** begin Input **
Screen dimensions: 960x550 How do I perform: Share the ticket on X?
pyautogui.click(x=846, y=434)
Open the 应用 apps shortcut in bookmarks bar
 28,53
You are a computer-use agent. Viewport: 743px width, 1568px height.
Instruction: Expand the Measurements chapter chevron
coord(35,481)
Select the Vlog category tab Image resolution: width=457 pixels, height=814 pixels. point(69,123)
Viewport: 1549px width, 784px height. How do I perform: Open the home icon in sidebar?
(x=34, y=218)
** end Input **
** begin Input **
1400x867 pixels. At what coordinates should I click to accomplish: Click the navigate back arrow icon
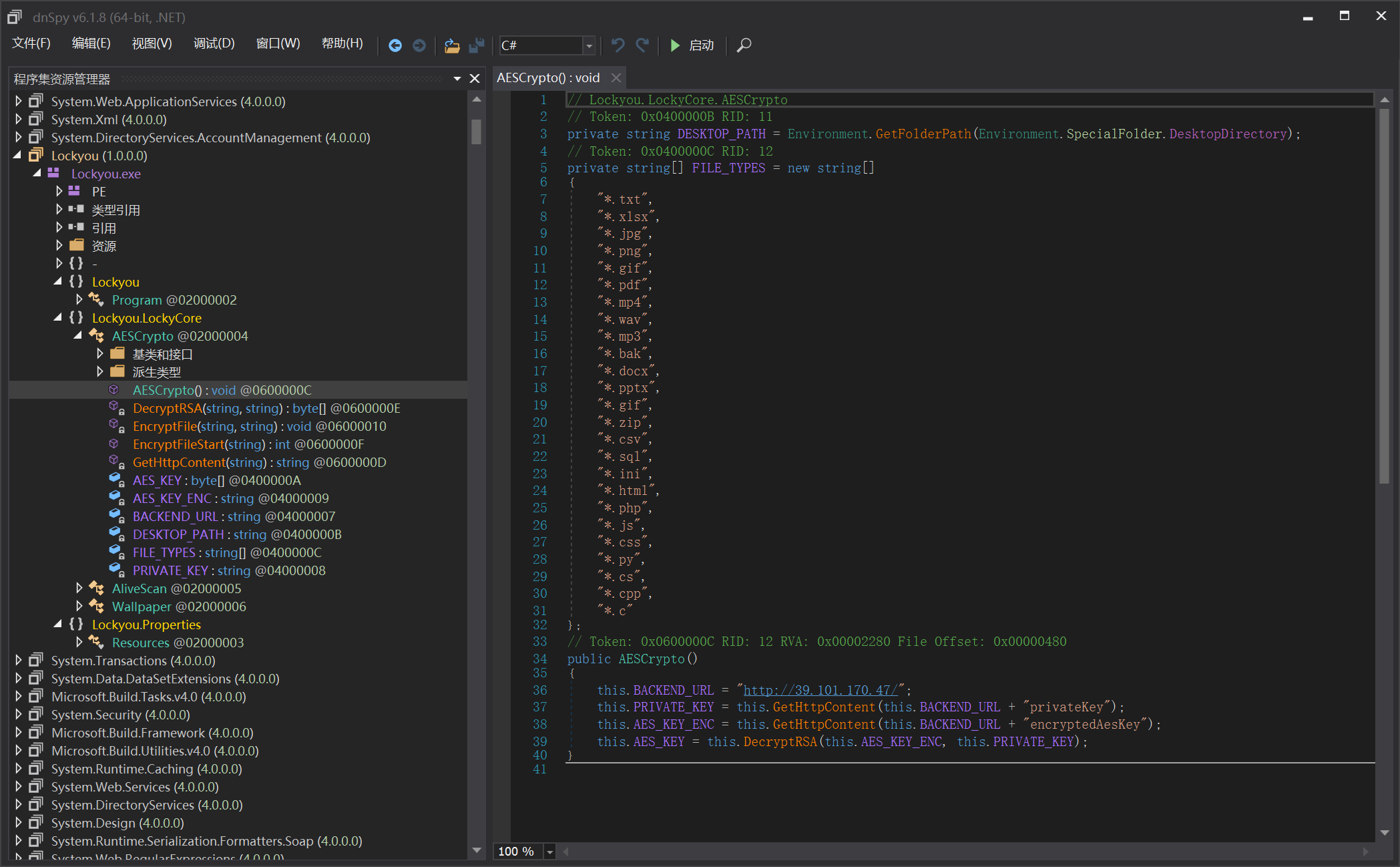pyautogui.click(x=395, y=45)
** end Input **
** begin Input **
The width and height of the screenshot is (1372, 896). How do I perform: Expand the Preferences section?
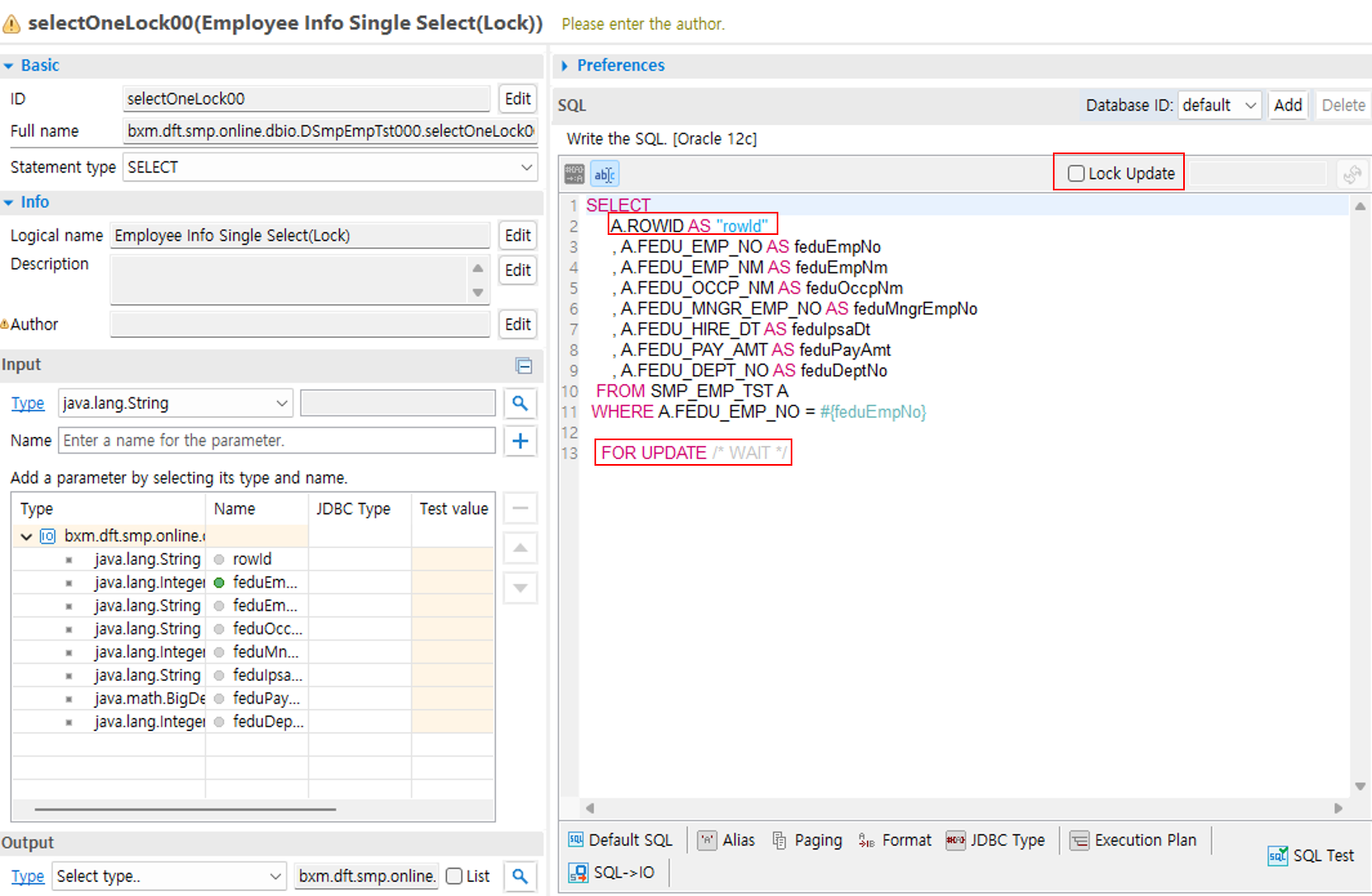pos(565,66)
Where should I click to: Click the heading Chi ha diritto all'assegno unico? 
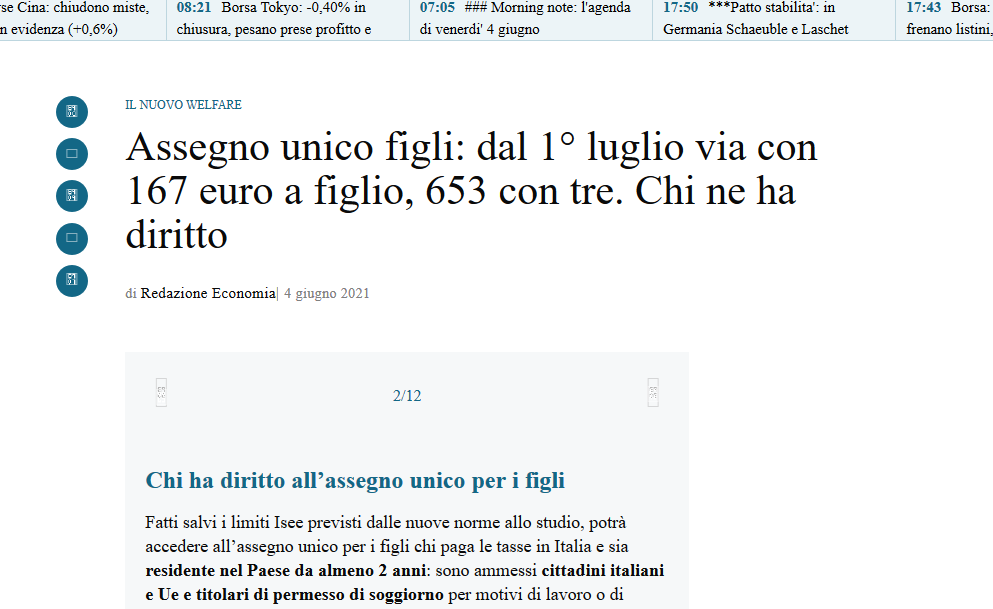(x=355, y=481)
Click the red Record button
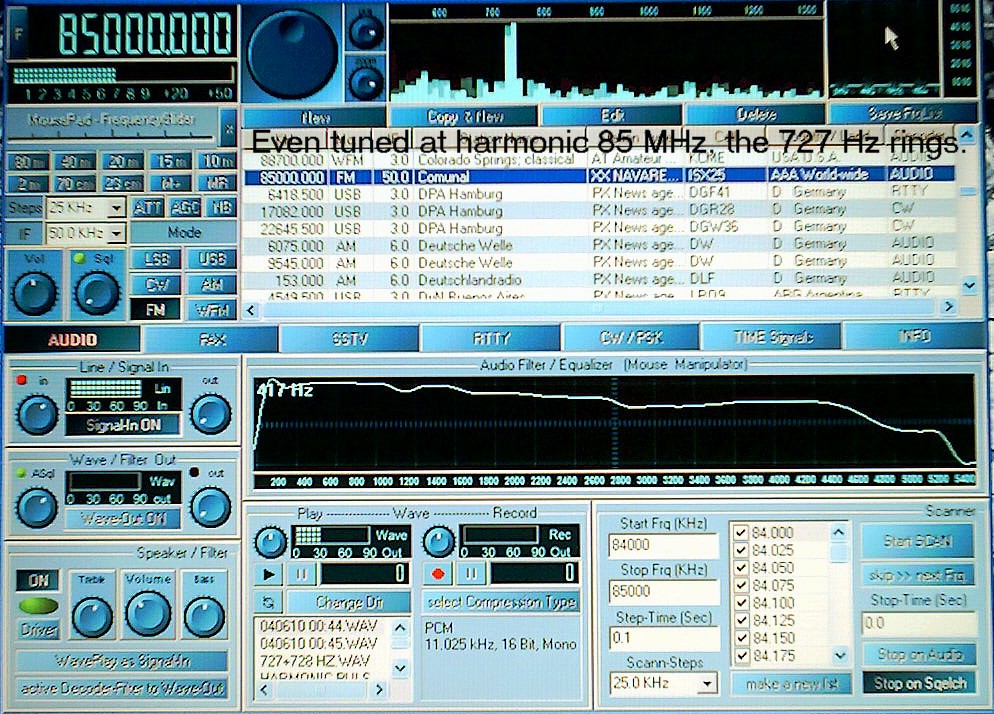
** end Input **
Work to be completed: Pick out every line of the items above that contains the string "height", and copy each one in full. Case counts.

Exercise solution:
You are a computer-use agent. Viewport: 743px width, 1568px height.
Select the Vlog category tab Image resolution: width=457 pixels, height=814 pixels. point(69,123)
Viewport: 1549px width, 784px height. How do I perform: Open the home icon in sidebar?
The width and height of the screenshot is (1372, 896). How do I perform: Expand the Preferences section?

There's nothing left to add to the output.